Судья хрипел, сипел, шипел, исходил слюной, царапал шею, дергал ногами, бился, выгибал спину, бесцельно махал руками, цеплялся за кулаки убийцы и смотрел, смотрел, смотрел вылезшими из орбит, налившимися кровью глазами в бездонную синь застывшего взора, сидящей перед ним девочки. На его исказившемся, побагровевшем лице и шеи уродливо вздулись толстые жилы и темные вены. Он был настолько обезображен и ужасен, что Элен впервые в своей жизни была близка к обмороку. Её пересохшее горло разрывалось от мучительного крика, который не мог найти выхода, подступающие слезы кололи и щипали глаза, а в низ живота, куда-то в мочевой пузырь, глухо и сильно вонзалось стальное тупое копье. Но не могла она ни закричать, ни описаться, ни пошевелиться, ни даже отвести взгляд.
Смерть, которая всегда была для неё понятием достаточно отвлеченным, книжным, киношным, явилась перед ней во всей своей беспощадности, безжалостности, неумолимости и физиологической неприглядности. И маленькому домашнему ребенку, до этого всегда окруженному заботой, вниманием и защитой, нечего было ей противопоставить.

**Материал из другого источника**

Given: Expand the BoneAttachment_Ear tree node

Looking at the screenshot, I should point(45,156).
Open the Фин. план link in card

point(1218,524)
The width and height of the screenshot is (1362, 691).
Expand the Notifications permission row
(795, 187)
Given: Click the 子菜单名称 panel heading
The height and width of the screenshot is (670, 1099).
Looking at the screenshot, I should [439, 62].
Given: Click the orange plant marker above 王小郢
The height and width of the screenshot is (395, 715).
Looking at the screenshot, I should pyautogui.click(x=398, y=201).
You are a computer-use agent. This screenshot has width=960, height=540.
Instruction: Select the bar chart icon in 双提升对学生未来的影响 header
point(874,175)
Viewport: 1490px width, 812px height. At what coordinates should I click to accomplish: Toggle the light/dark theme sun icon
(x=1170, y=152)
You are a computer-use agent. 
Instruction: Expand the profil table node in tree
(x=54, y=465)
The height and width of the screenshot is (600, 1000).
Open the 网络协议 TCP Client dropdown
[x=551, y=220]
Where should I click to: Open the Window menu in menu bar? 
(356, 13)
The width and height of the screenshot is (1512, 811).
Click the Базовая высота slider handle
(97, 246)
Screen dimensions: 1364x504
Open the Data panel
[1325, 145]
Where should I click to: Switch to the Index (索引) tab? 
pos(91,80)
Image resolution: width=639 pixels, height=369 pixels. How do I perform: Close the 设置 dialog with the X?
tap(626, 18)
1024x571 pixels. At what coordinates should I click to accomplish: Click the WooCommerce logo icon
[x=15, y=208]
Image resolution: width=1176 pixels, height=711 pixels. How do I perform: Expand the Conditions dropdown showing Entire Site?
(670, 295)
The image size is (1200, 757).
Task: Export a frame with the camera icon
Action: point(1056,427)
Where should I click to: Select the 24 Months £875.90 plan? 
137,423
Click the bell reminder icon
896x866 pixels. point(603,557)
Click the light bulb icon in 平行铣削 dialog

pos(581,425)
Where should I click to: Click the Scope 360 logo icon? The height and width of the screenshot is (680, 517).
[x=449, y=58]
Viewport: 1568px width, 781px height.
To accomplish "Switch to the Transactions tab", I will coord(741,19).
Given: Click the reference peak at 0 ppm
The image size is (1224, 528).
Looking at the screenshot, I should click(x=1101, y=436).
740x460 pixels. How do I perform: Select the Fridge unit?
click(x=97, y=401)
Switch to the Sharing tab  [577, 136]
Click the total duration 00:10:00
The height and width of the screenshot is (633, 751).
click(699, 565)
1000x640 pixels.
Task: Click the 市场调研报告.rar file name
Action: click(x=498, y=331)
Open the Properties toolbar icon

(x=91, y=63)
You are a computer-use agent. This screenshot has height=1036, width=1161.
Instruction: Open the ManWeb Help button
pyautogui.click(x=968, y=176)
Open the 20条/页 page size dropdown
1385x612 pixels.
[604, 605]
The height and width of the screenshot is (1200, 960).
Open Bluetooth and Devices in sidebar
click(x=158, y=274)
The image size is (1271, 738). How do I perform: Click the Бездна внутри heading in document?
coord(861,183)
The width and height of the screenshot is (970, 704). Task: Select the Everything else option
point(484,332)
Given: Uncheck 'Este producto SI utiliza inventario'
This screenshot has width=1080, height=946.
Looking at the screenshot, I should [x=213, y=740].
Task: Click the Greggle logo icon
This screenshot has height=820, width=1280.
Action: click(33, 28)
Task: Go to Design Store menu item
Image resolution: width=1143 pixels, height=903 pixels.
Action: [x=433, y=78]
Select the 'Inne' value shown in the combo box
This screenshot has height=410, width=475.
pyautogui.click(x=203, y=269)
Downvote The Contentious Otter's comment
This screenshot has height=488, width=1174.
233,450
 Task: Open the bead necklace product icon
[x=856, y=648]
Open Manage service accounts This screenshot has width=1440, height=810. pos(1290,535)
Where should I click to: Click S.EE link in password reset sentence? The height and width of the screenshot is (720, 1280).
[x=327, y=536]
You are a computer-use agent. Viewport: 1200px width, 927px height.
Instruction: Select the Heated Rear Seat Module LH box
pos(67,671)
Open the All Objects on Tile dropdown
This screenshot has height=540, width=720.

Трепещущая душа Элен падала в бездну.
Но вдобавок ко всему этому она еще видела и то, что происходило с аурой умирающего насильственной смертью человека. И уже вот это зрелище действительно заставило её настолько оцепенеть, что она не могла двинуть даже зрачком. Впервые в своей жизни она наблюдала такое дикое неистовство невидимой для всех остальных человеческой сущности. Аура бешено пульсировала и молниеносно переливалась самыми невообразимыми цветами. При этом от шеи и головы расходились яростными волнами багрово-черные всполохи, сотрясающие всю ауру судьи и на миг полностью затмевающие её. Девочка не знала что это такое, возможно приступы оглушающей, разрывающей боли, а может глубинное осознание живого существа, что его жизнь заканчивается, что через секунду оно исчезнет навсегда, растворится в бесконечной тьме и безмолвии. Аура билась, дергалась, искажалась, сворачивалась, разрасталась, сжималась, раздиралась на лоскуты и испепелялась. Она вспыхивала ярким, буквально ослепительным для глаз девочки свечением и тут же темнела, гасла, превращалась в ничто. Не вся сразу, но пятнышками, кусочками, словно остывала. Элен почувствовала острую дурноту, её воротило от вида исчезающей, тлеющей, умирающей ауры, почему-то это зрелище представлялось ей более невыносимым и жутким чем перекошенное вздувшееся багровое лицо судьи.